Monetary Policy Tightening and Long-Term Interest Rates


Amaral, Pedro, Economic Commentary (Cleveland)


The Federal Open Market Committee (FOMC) has maintained an accommodative monetary policy ever since the 2007 recession, and some financial market participants are concerned that long-term interest rates may increase more than should be expected when the Committee starts to tighten. But a look at five historical episodes of monetary policy tightening suggests that such an outcome is more likely when markets are surprised by policy actions or economic developments. Given the Fed's new policy tools, especially its evolution toward more transparent communications, the odds of a surprise are far less likely now.

In the wake of the last recession, the Federal Open Market Committee (FOMC) implemented what has arguably been the longest and most accommodating spell of monetary policy in its history. The Committee's traditional monetary policy tool, the federal funds rate (FFR), has been as low as it can be-at the zero lower bound, in economics jargon- since late 2008.

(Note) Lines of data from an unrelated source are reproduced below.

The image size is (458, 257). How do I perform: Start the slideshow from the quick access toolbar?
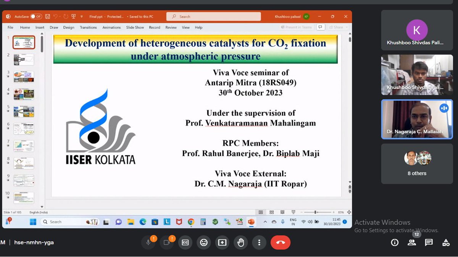coord(73,16)
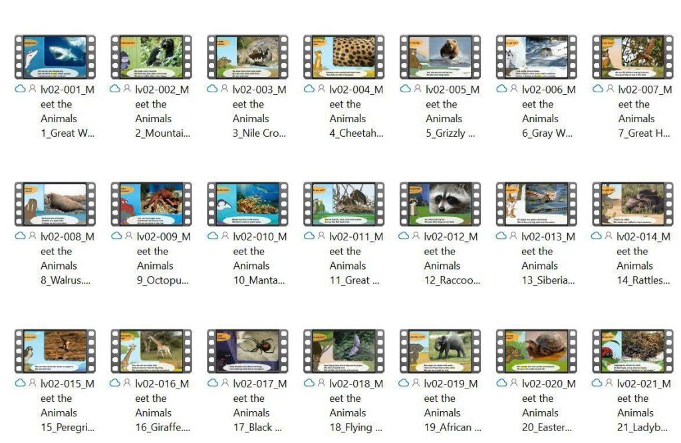This screenshot has width=681, height=443.
Task: Click the shared person icon beside lv02-017
Action: (x=225, y=383)
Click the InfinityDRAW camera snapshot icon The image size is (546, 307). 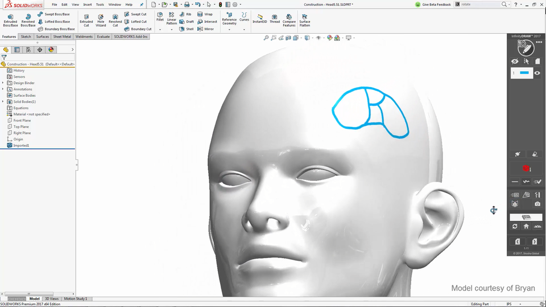point(537,204)
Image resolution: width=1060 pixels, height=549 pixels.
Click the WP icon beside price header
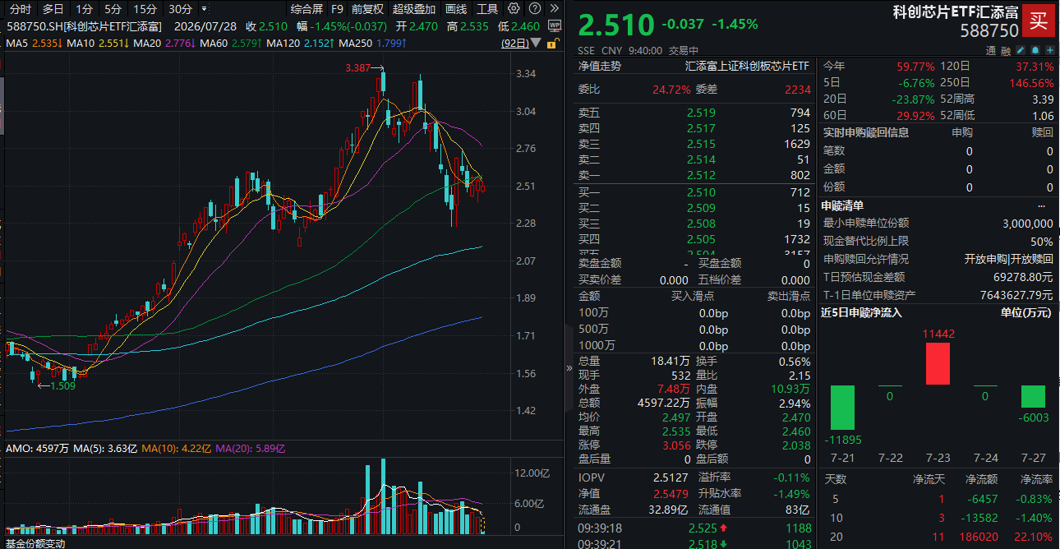555,26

During the same time, new tools designed to deliver further accommodation in the context of the zero lower bound have been introduced. For example, in an effort to lower long-term interest rates, the Fed has purchased a substantial amount of assets that historically it has not held much of, like long-term Treasury securities and the debt and mortgage-backed securities (MBS) of federal agencies like Fannie Mae.

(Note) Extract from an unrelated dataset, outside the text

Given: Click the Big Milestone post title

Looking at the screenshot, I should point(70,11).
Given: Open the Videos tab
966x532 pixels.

Another type of tool involves the Committee's communications with the public. In the statements it puts out after each meeting, the Committee has been using language meant to provide the market with "forward guidance"-information about what policy will likely be in the future. Recently, the Committee has promised to keep rates low for an extended period of time and conditioned the future path of the federal funds rate and the Fed's balance sheet on particular economic outcomes.

Perhaps because of the unprecedented nature of this episode, some financial market participants have raised concerns regarding the possibility that long-term interest rates may increase more than should be expected when the Committee starts to tighten. (As if on cue, in late June, the 10-year Treasury rate moved up almost 50 basis points in the space of two weeks.)

But I think history-and the Fed's new policy tools- suggest otherwise. After studying past tightening episodes, I conclude that the move to a less accommodative monetary policy stance is unlikely to bring about significant disruptions to credit markets, unless both the markets and the FOMC seriously underestimate future growth (or equivalently, future inflation). While some of the current circumstances, like the relatively high maturity of Treasuries outstanding or the historically unprecedented size of the Federal Reserve's balance sheet, may pose challenges, these should be overcome by the current set of policy tools the FOMC has at its disposal.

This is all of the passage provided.